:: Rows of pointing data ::

-- BEGIN --

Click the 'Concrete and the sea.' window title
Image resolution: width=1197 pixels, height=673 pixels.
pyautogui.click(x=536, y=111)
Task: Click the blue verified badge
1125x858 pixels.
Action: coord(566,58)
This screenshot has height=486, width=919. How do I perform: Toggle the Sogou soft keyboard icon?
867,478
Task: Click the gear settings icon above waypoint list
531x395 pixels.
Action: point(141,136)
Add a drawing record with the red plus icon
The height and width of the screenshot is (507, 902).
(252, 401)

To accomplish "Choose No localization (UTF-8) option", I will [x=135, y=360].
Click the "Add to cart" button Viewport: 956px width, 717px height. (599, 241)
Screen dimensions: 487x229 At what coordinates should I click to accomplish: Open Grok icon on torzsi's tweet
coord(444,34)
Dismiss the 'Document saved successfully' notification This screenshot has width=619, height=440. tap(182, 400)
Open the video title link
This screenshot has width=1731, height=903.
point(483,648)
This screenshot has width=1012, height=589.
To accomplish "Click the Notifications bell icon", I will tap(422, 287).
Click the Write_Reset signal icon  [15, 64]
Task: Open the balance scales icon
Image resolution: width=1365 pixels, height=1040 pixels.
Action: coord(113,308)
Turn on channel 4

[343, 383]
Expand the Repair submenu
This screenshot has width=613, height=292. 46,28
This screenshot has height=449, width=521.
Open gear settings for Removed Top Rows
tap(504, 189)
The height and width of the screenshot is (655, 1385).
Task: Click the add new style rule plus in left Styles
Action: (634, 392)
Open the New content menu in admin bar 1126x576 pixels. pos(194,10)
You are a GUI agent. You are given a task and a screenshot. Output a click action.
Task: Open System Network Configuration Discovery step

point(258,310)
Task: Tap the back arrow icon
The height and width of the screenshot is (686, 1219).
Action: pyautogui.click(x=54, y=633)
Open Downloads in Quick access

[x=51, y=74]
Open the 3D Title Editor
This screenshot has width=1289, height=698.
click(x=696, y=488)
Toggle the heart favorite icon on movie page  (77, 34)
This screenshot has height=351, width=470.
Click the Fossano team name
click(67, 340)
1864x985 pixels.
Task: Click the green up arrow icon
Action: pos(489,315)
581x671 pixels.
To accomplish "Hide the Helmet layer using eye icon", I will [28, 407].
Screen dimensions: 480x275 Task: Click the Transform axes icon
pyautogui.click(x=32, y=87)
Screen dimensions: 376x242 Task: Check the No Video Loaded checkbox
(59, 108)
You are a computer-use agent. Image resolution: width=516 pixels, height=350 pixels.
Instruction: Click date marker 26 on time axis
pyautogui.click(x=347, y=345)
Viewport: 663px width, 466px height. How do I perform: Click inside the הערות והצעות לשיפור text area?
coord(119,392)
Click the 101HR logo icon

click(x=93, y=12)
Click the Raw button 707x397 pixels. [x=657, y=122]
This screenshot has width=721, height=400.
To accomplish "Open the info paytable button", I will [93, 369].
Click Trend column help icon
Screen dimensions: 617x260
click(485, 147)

-- END --

Copy every line of the records above word for word, without any changes.

Click the 'Concrete and the sea.' window title
Image resolution: width=1197 pixels, height=673 pixels.
pyautogui.click(x=536, y=111)
Task: Click the blue verified badge
1125x858 pixels.
Action: coord(566,58)
This screenshot has height=486, width=919. How do I perform: Toggle the Sogou soft keyboard icon?
867,478
Task: Click the gear settings icon above waypoint list
531x395 pixels.
Action: point(141,136)
Add a drawing record with the red plus icon
The height and width of the screenshot is (507, 902).
(252, 401)

To accomplish "Choose No localization (UTF-8) option", I will [x=135, y=360].
Click the "Add to cart" button Viewport: 956px width, 717px height. (599, 241)
Screen dimensions: 487x229 At what coordinates should I click to accomplish: Open Grok icon on torzsi's tweet
coord(444,34)
Dismiss the 'Document saved successfully' notification This screenshot has width=619, height=440. tap(182, 400)
Open the video title link
This screenshot has width=1731, height=903.
point(483,648)
This screenshot has width=1012, height=589.
To accomplish "Click the Notifications bell icon", I will tap(422, 287).
Click the Write_Reset signal icon  [15, 64]
Task: Open the balance scales icon
Image resolution: width=1365 pixels, height=1040 pixels.
Action: coord(113,308)
Turn on channel 4

[343, 383]
Expand the Repair submenu
This screenshot has width=613, height=292. 46,28
This screenshot has height=449, width=521.
Open gear settings for Removed Top Rows
tap(504, 189)
The height and width of the screenshot is (655, 1385).
Task: Click the add new style rule plus in left Styles
Action: (634, 392)
Open the New content menu in admin bar 1126x576 pixels. pos(194,10)
You are a GUI agent. You are given a task and a screenshot. Output a click action.
Task: Open System Network Configuration Discovery step

point(258,310)
Task: Tap the back arrow icon
The height and width of the screenshot is (686, 1219).
Action: pyautogui.click(x=54, y=633)
Open Downloads in Quick access

[x=51, y=74]
Open the 3D Title Editor
This screenshot has width=1289, height=698.
click(x=696, y=488)
Toggle the heart favorite icon on movie page  (77, 34)
This screenshot has height=351, width=470.
Click the Fossano team name
click(67, 340)
1864x985 pixels.
Task: Click the green up arrow icon
Action: pos(489,315)
581x671 pixels.
To accomplish "Hide the Helmet layer using eye icon", I will [28, 407].
Screen dimensions: 480x275 Task: Click the Transform axes icon
pyautogui.click(x=32, y=87)
Screen dimensions: 376x242 Task: Check the No Video Loaded checkbox
(59, 108)
You are a computer-use agent. Image resolution: width=516 pixels, height=350 pixels.
Instruction: Click date marker 26 on time axis
pyautogui.click(x=347, y=345)
Viewport: 663px width, 466px height. How do I perform: Click inside the הערות והצעות לשיפור text area?
coord(119,392)
Click the 101HR logo icon

click(x=93, y=12)
Click the Raw button 707x397 pixels. [x=657, y=122]
This screenshot has width=721, height=400.
To accomplish "Open the info paytable button", I will [93, 369].
Click Trend column help icon
Screen dimensions: 617x260
click(485, 147)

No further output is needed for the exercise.